● WHAT YOU SHOULD DO
Print the lines of the listing between the line holding "The width and" and the line holding "Open the Navigate menu", inclusive, with no changes.

● ENTRIES SUPPLIED
· · · ·
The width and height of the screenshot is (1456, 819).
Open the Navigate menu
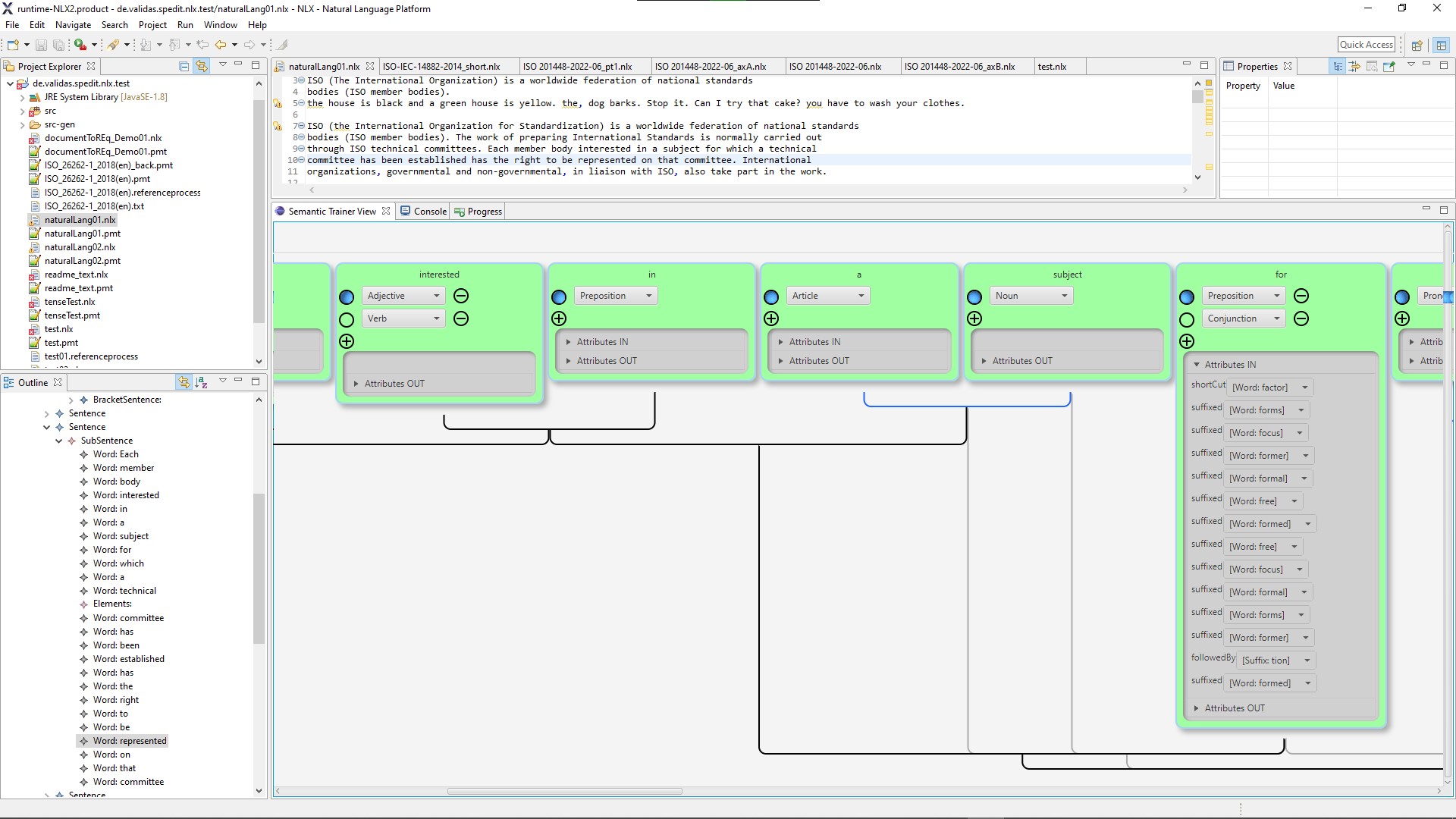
· · · ·
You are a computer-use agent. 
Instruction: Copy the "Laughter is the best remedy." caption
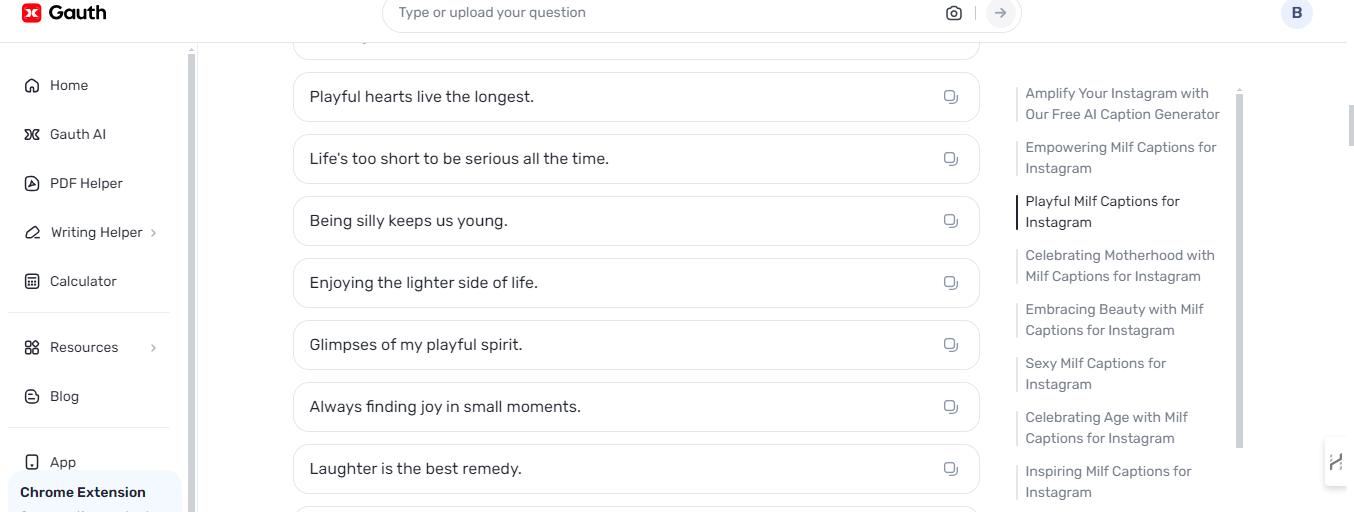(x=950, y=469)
· · · ·
● SOLUTION TO THE EXERCISE
The width and height of the screenshot is (1456, 819).
Open the Navigate menu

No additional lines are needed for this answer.